Passage:
○ ○ ○ ○ ○

We arrived in Puno Peru on January 21.    Spent Monday taking a tour on Lake Titicaca.

Reed Island, Puno, Peru

Lake Titicaca straddles Peru's southern border with Bolivia and is a huge inland sea which is the highest navigable lake in the world.  We visited the floating islands on which the people of Uros live.  These people hunt birds and live off the lake plants, most important of which are the reeds they use for their boats, houses and the very foundations of their islands.  They continue to add to the top of their little islands to replace the reed system than continually rots from the bottom of the floating island.  Took a little tour in one of the reed boats.  I could not help pointing out to Karyn (who is afraid of water) that she had no life jacket, the boat was made out of reeds, and reed boats only last for about a year before they no longer float.   The tour was a little touristy for sure, but it was still very good.  Had a great dinner in Puno:  a delicacy aclled cuy (guinea pig).  We will leave for Cusco and Machu Picchu tomorrow morning.  We need to make up time, but we are determined not to miss the most important sites.

○ ○ ○ ○ ○

Dataset content:
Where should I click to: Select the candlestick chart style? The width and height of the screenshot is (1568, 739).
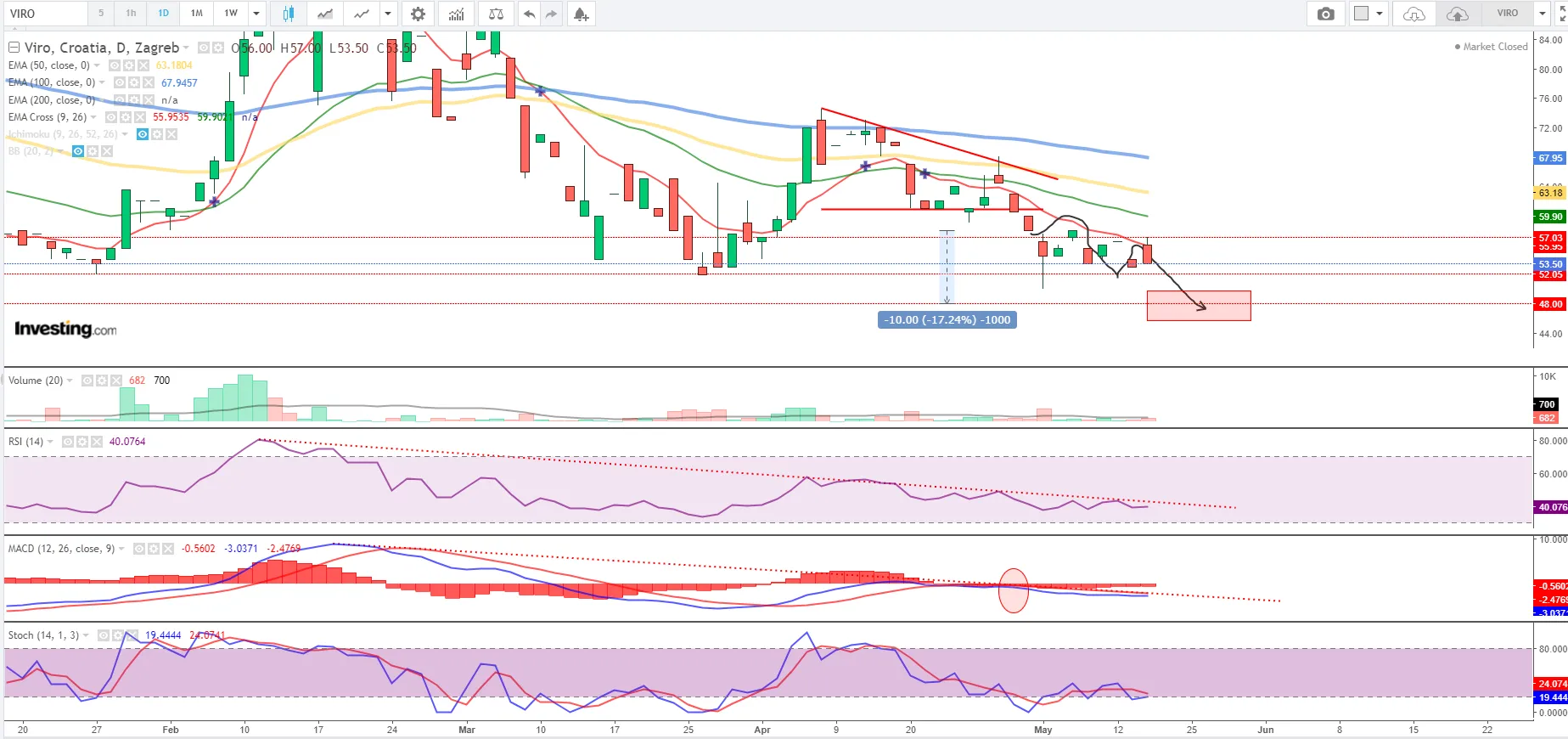click(x=289, y=14)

○ ○ ○ ○ ○

Parts of the exercise:
1. In the passage about visiting Lake Titicaca, what three things do the Uros people make from reeds?
2. Continue the travel account of Puno and Lake Titicaca, picking up right after its last sentence.

The responses:
1. Their boats, their houses and the foundations of their islands.

2.
We had a few more adventures before we left Bolivia. 

 ADVENTURE NO: 1  We visited  the amazing Mercado de Hechiceria, the Witchcraft Market, and I just could not resist getting some pictures of all the Llama foetuses that were for sale (use to create spells or whatever).  I was in the process of taking a picture of one of the stalls, which I thought was empty when this large thing flew out of the middle of the display.  It was a Bolivian woman who are nearly always under 5 feet tall and always just as wide, but I swear this one appeared to fly.  As she appeared to fly out of the display she hissed at me in a most aggressive manner, just like a trapped animal.  Now I know that people can not fly, but this woman, or witch, or whatever she was scarred me so much that we left that street immediately without any more pictures. Fortunately I did get a few pictures before this happened which I will be sharing in a later entry.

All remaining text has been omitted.